In Agaricus bisporus, the formation of ‘stroma’ (dense, thickened mats of mycelium that resist fruiting) represents a major diversion from the expected crop morphology. Fruiting bodies can also emerge in highly etiolated forms, with elongated, blanched stems, distorted caps, or uniquely formed fertile surfaces when grown under light or gas conditions that deviate from inductive norms (Sakamoto, 2018). In some polypores, shelf fungi that usually form robust three-dimensional structures with well-organized pore surfaces, instead flatten into resupinate forms that still generate pores but lack the architecture of the full sporocarp. In other cases, strains that typically grow with a diffuse colonial morphology can switch under stress or gas limitation to produce organized rhizomorphic cords, fundamentally altering how the colony distributes and transports resources (Mihail, 2002).
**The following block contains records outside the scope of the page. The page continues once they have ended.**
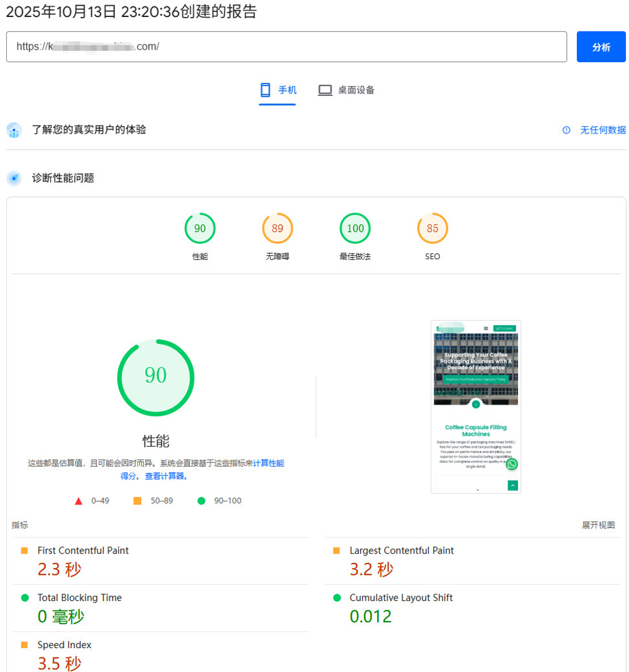629x672 pixels.
Task: Click the mobile phone icon
Action: (x=266, y=90)
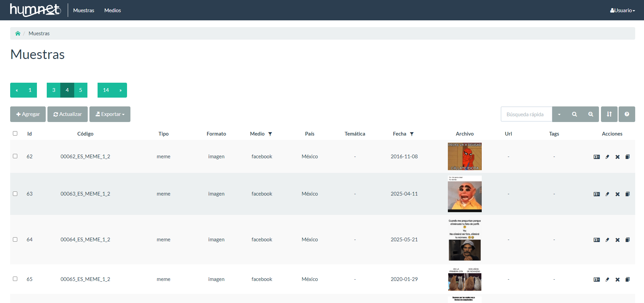Click into the Búsqueda rápida search field
Screen dimensions: 644x303
pos(526,114)
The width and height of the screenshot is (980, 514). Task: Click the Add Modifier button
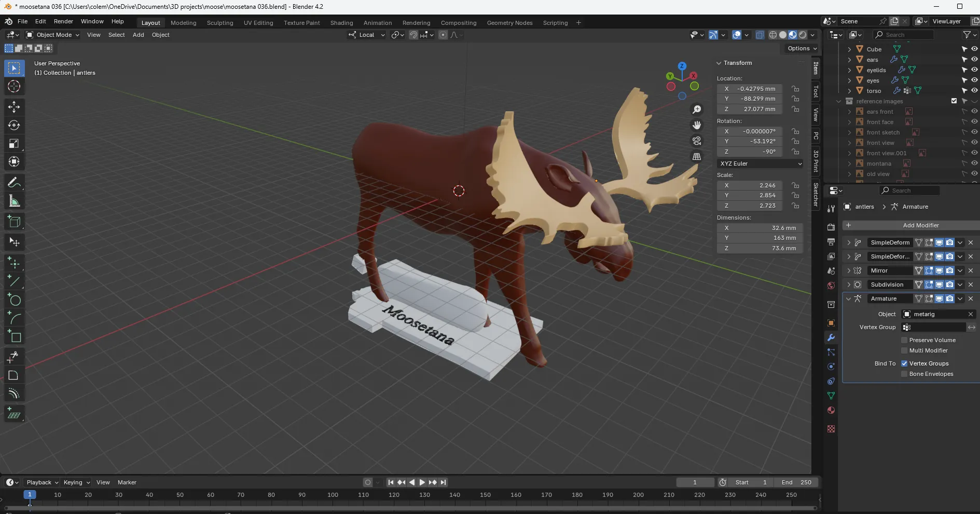[920, 225]
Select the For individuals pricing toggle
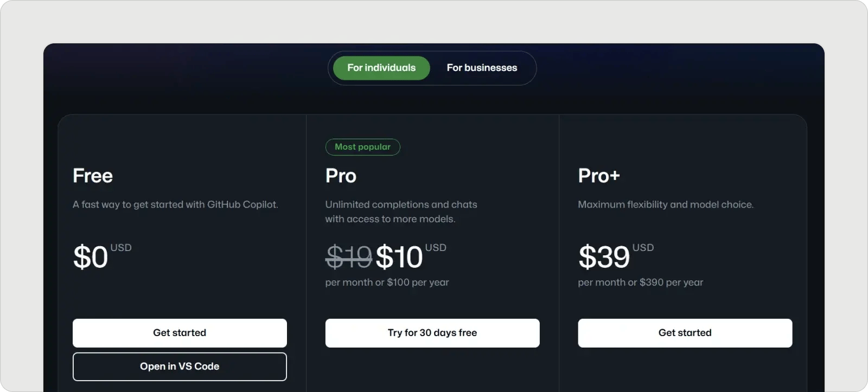 tap(381, 68)
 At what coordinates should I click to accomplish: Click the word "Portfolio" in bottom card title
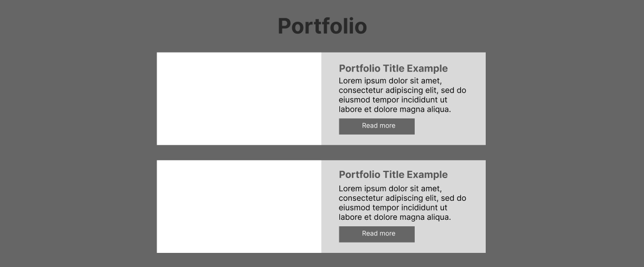[x=359, y=175]
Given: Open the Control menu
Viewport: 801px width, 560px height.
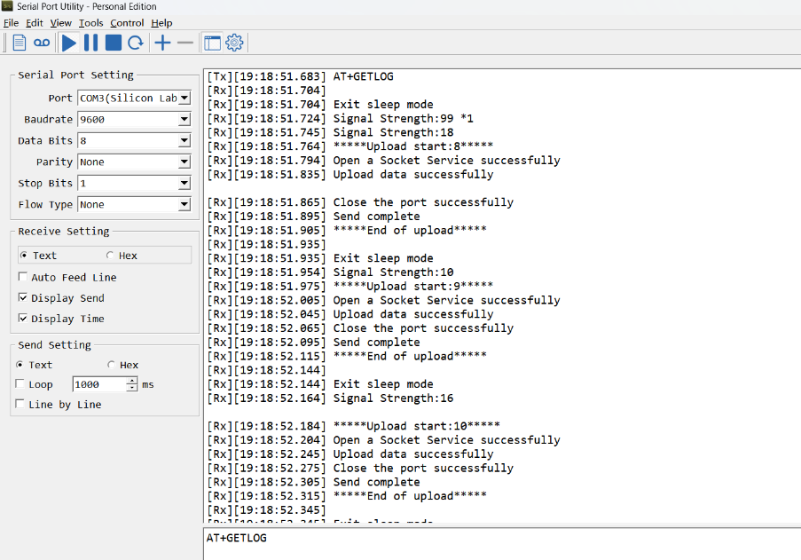Looking at the screenshot, I should pos(127,23).
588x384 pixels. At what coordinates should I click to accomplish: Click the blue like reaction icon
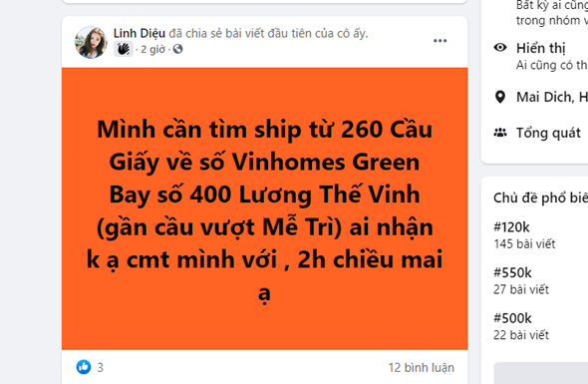84,367
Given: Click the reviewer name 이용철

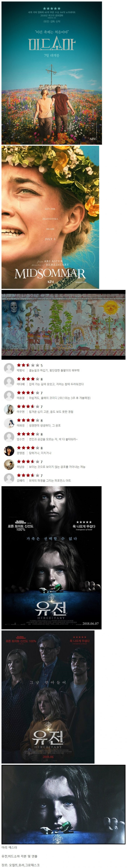Looking at the screenshot, I should coord(21,398).
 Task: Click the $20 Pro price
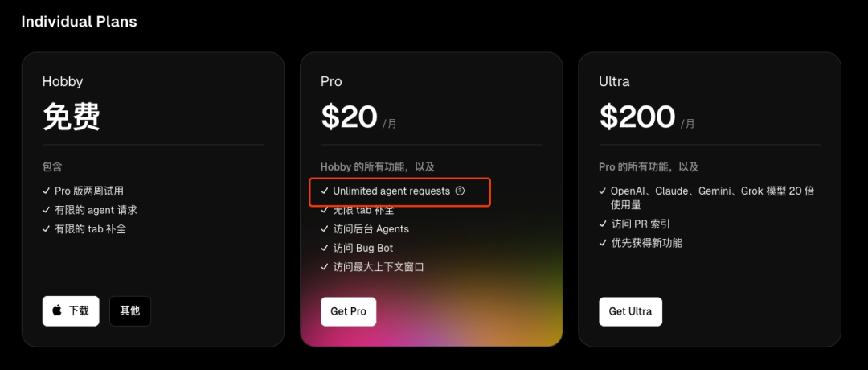point(350,117)
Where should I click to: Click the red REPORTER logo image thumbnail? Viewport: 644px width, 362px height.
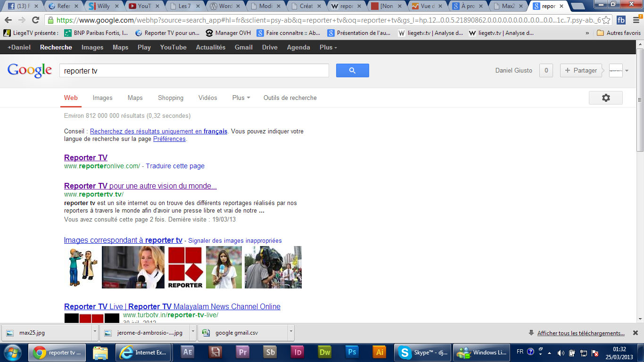coord(185,267)
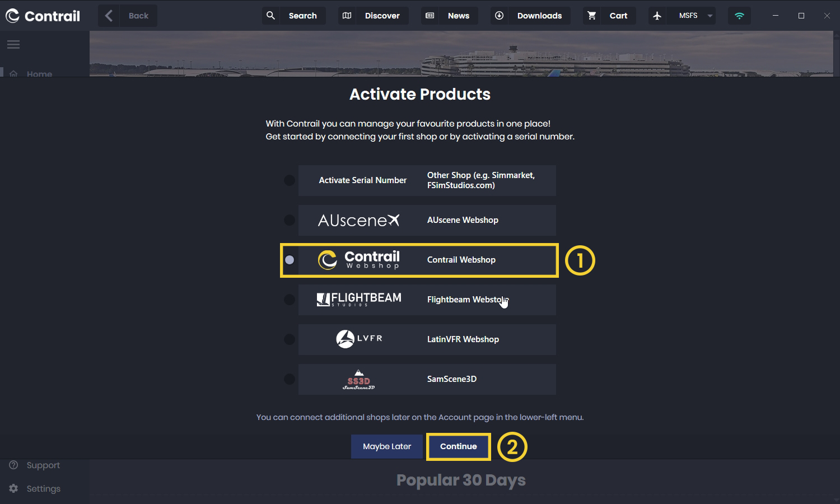Click the Contrail logo in header

(x=43, y=16)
These excursions are often narrow in their environmental triggers, and not easily reproduced. They are not failures, but are the expression of edge conditions that live on ridgelines rather than valleys. Most of the time, these expressions are unhelpful or costly. Occasionally, they may prove useful. They may embody a trait (structural toughness, porosity, transport efficiency) that is valuable to us from a materials development or process innovation standpoint, or provide a competitive advantage for the fungus. In both senses this aligns with the spirit of the concept of the hopeful monster.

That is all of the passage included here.